BEGIN Text section

Posted on 03/09/2004 11:03:15 AM PST by DameAutour

In a recent discussion concerning homosexual marriage, a conservative said "I really don't care since it doesn't impact my marriage". This comment reminded me of those who say that the solution is to "get government out of marriage altogether" or "make all marriages civil unions". They believe that the issue is one of policy and linguistic technicalities. But in reality, the social impact on our civilization is much more profound.

For homosexual marriage will effect not only your marriage, but your entire family structure. It will effect the culture and values of your community and ultimately, that of your children.

When marriage no longer means "the committed union of one man and one woman", it can come to mean virtually anything. How does that effect you? Do you say that you will know the value of your own marriage no matter what? But marriage is not just about your love. Otherwise, there would be no need to get married at all. Marriage is a public testament to your commitment. Even in the days before churches or the government were so intimately involved in marriage, witnesses were still required. Marriage has always been a public affair.

When you stand before the public and say, "I am married to this person", what will that mean?

When feelings are elevated above morality and sound reasoning, the effect can be devastating. There must be always be a balance between emotions, sound judgement and moral behavior. Emotions join people together and strengthen the social compact. Rationality promotes objectivity, debate and the logical thinking necessary to propel us forward. And objective morality keeps our actions grounded in a higher plane and our expectations elevated.

But the push to change the meaning of marriage ignores sound reasoning and antiquates societal morality. Proponents of homosexual marriage give little thought to the consequences of their actions, and this should give any conservative pause. Their morality is subjective and relative, and "feels good" means "good". If this is how the establishment of marriage is to be refashioned, what else will be sacrificed on the altar of pleasure?

END Text section
BEGIN Record extracts

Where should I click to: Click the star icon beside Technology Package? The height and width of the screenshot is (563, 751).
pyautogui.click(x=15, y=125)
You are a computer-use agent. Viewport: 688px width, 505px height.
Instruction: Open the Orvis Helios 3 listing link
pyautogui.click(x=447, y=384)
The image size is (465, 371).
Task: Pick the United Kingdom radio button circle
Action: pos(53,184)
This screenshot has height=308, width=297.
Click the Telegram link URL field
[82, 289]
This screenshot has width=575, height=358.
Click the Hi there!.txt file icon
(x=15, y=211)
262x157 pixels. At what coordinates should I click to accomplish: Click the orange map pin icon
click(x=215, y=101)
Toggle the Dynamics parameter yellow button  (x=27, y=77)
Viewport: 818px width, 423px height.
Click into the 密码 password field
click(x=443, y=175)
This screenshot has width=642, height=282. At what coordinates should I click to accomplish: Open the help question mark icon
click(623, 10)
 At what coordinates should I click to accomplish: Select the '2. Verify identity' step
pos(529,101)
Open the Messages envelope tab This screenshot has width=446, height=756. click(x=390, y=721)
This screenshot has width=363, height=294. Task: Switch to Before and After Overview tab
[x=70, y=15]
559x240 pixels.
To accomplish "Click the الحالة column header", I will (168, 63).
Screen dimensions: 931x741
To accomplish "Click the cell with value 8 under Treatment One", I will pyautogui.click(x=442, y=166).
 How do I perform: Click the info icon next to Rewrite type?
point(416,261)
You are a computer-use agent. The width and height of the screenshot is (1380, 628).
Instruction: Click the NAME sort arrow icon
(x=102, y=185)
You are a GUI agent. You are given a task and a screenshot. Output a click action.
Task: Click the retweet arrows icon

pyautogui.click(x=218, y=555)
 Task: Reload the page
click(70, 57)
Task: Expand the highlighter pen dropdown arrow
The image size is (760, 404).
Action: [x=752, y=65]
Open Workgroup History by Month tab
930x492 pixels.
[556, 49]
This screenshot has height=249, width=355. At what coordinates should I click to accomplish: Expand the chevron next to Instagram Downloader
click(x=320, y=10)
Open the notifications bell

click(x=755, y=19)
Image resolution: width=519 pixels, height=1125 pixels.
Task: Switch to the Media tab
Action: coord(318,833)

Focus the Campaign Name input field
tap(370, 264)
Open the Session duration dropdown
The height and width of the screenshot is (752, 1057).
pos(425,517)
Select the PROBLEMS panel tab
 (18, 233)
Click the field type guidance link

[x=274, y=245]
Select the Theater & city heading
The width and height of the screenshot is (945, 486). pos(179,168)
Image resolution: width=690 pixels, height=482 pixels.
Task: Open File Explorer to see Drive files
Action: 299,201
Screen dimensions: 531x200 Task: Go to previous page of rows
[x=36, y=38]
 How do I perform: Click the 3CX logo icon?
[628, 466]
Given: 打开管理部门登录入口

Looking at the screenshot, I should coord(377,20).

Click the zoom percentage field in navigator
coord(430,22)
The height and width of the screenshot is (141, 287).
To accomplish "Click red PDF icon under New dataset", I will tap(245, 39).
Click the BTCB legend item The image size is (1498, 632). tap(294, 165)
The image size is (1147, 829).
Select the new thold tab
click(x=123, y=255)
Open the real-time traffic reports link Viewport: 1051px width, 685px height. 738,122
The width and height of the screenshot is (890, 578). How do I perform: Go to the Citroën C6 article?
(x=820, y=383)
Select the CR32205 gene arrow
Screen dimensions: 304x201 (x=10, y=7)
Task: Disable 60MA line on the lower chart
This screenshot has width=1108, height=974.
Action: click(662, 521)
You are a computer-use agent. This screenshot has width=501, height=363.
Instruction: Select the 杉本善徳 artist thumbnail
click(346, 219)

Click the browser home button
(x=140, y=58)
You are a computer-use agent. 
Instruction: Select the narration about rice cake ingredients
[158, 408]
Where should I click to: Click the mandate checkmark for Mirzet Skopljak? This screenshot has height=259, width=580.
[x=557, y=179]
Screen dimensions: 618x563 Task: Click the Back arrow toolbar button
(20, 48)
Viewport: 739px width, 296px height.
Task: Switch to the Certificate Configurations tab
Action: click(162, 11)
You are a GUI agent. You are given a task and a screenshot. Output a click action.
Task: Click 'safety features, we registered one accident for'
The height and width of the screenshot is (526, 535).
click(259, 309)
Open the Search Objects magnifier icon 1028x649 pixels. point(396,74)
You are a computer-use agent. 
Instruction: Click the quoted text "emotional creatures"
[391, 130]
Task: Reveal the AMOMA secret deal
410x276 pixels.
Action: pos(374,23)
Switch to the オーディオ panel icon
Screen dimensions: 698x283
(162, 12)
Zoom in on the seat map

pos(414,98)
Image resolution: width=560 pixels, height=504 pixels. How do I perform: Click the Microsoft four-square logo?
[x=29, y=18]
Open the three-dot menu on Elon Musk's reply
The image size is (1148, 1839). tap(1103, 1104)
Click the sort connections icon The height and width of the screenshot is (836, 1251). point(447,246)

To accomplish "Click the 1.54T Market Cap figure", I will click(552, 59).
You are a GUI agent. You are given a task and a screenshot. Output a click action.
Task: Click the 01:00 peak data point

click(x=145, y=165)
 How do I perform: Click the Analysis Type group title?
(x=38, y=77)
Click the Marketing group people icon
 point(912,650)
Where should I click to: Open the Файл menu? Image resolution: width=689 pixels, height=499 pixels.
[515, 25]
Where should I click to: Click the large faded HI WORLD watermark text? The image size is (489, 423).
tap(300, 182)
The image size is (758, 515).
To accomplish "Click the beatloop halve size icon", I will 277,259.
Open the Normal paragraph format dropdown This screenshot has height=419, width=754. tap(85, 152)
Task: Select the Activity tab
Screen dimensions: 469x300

END Record extracts

Exercises to complete:
a: Answer these questions from the post on homosexual marriage:
(i) What did a conservative say in the recent discussion the post describes?
(ii) Before churches or the government were closely involved in marriage, what was still required?
(iii) What does rationality promote, according to the post?
b: The post on homosexual marriage names things between which there must always be a balance. List all of them.
c: Carry on the post about homosexual marriage past its final sentence.

Answers by item number:
a:
(i) "I really don't care since it doesn't impact my marriage"
(ii) Witnesses
(iii) Objectivity, debate and the logical thinking necessary to propel us forward

b: Emotions, sound judgement, moral behavior

c:
Will hedonism be the most important philosophy of the new Western civilization?

Years ago, no-fault divorce and painless annulments were introduced to the American people. When Britney Spears marries and destroys a marriage in the span of a weekend, it cheapens the institution of marriage even for those who really did mean "til death do us part". Their children see that marriage is just a fun thing to do when you're in Las Vegas. Because of no-fault divorce, immorality no longer meant anything when it came to the dissolution of this committed union. Now it seems morality will mean nothing in the joining of this committed union.

When the moral weight is stripped from the fiber of your marriage, can you really say it wasn't effected?

If marriage means whatever our feelings want it to mean, how do you convey that to your children? How do you impress upon them the significance of marriage when you can't even tell them what it means because the definition keeps changing? What reasons will you give them for getting married at all, if the decisions and sacrifices they make as part of that committment won't even be acknowledged by their own government? If the neighbors to your right have a "group marriage" while the neighbors to your left have a "homosexual marriage", then what does that make your marriage? Are all unions equal in meaning and significance? And since "equal" doesn't mean "the same", what will you say when the divorce rate skyrockets as a result of "homosexual marriages" that will last an average of 2 years? How will you teach your children the true meaning of marriage when every TV commercial, school book and pamphlet will undermine it? With all the confusion will you even remember what marriage is?

If marriage loses its importance and significance, how can you say it wasn't effected?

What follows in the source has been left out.